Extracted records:
========================================================================
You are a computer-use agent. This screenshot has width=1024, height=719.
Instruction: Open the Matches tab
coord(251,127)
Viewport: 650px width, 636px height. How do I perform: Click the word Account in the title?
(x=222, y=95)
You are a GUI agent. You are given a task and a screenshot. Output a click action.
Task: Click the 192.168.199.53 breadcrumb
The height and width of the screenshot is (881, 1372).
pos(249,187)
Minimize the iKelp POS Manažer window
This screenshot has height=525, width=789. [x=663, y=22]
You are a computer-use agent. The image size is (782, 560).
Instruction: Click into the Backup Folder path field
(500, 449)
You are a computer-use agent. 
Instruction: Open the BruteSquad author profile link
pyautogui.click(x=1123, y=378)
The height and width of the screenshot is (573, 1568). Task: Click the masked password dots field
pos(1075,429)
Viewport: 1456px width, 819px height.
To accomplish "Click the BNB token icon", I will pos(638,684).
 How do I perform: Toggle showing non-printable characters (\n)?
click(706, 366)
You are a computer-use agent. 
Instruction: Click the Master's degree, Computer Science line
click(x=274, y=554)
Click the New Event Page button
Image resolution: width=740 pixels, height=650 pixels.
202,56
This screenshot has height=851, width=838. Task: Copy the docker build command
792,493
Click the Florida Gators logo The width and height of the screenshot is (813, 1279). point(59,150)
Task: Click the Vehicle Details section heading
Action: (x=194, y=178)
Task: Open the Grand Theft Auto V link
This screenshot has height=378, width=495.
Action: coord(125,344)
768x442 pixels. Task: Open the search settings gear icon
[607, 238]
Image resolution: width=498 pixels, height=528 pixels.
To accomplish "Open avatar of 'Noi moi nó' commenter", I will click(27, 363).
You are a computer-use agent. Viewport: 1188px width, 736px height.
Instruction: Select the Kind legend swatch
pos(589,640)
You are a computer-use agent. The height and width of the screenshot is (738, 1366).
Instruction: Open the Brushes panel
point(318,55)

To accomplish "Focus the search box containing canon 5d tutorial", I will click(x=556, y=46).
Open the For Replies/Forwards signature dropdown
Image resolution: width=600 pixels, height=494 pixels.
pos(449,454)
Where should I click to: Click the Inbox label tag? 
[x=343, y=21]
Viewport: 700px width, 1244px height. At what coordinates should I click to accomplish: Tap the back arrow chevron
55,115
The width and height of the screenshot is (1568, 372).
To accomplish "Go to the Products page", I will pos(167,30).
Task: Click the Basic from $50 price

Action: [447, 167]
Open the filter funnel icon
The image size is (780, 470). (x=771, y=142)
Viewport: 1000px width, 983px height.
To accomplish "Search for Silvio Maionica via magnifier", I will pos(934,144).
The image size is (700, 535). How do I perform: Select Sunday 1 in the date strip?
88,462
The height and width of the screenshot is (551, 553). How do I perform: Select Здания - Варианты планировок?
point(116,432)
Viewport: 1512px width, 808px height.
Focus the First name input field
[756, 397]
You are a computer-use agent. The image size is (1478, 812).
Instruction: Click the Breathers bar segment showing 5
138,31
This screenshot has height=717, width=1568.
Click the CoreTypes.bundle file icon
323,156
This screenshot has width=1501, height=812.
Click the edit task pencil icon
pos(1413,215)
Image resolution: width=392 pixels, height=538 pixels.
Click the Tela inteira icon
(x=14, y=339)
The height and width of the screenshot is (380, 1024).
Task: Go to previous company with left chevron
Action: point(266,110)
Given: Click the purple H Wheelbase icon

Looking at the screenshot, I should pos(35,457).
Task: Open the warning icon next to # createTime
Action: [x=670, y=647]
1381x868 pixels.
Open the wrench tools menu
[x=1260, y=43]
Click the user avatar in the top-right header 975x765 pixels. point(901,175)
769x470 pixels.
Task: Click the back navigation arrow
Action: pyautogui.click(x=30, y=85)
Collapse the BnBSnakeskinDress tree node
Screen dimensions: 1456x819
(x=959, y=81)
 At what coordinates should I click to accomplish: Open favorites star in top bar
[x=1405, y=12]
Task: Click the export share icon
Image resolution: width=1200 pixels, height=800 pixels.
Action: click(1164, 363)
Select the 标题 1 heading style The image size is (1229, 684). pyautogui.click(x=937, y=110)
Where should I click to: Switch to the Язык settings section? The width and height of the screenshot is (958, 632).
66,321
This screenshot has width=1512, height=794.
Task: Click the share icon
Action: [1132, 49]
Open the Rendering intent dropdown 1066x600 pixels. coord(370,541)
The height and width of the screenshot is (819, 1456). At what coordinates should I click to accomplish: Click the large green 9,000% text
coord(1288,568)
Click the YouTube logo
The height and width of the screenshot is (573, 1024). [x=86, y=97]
========================================================================
**TASK OBJECTIVE:** Lines holding the word "dropdown" are the answer; copy each one from the records above.

**WRITTEN RESPONSE:**
Open the For Replies/Forwards signature dropdown
Open the Rendering intent dropdown 1066x600 pixels. coord(370,541)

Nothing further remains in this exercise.